Doctor of Philosophy (PhD)
Electrical and Computer Engineering
Writing high performance code has steadily become more challenging since the design of computing systems has moved toward parallel processors in forms of multi and many-core architectures. This trend has resulted in exceedingly more heterogeneous architectures and programming models. Moreover, the prevalence of distributed systems, especially in fields relying on supercomputers, has caused the programming of such diverse environment more difficulties. To mitigate such challenges, an assortment of tools and programming models have been introduced in the past decade or so.

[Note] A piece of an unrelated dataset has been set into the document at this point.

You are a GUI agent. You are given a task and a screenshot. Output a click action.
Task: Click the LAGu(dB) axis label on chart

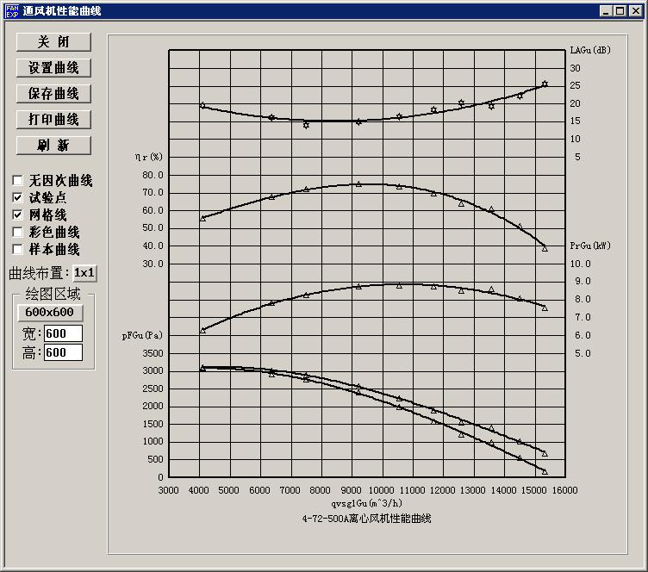coord(590,51)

Some efforts focused on the characteristics of the code, such as polyhedral compilers (e.g. Pluto, PPCG, etc.) while others took in consideration the aspects of the application domain and proposed domain specific languages (DSLs). DSLs are developed either in the form of a stand-alone language, like Halide for image processing, or as a part of a general purpose language (e.g., Firedrake- a DSL embedded in Python for solving PDEs using FEM.) called embedded. All these approaches attempt to provide the best input to the underlying common programming models like MPI and OpenMP for distributed and shared memory systems respectively. This dissertation introduces Kaashi, a high-level run-time system, embedded in C++ language, designed to manage memory and execution order of programs with large input data and complex dependencies. Kaashi provides a uniform front-end to multiple back-ends focusing on distributed systems. Kaashi abstractions allows the programmer to define the problem’s data domain as a collection of sets and relations between pairs of such sets. The aforesaid level of abstraction could enable series of optimizations which, otherwise, are very expensive to detect or not feasible at all. Furthermore, Kaashi’s API helps novice programmers to write their code more structurally without getting involved in details of data management and communication.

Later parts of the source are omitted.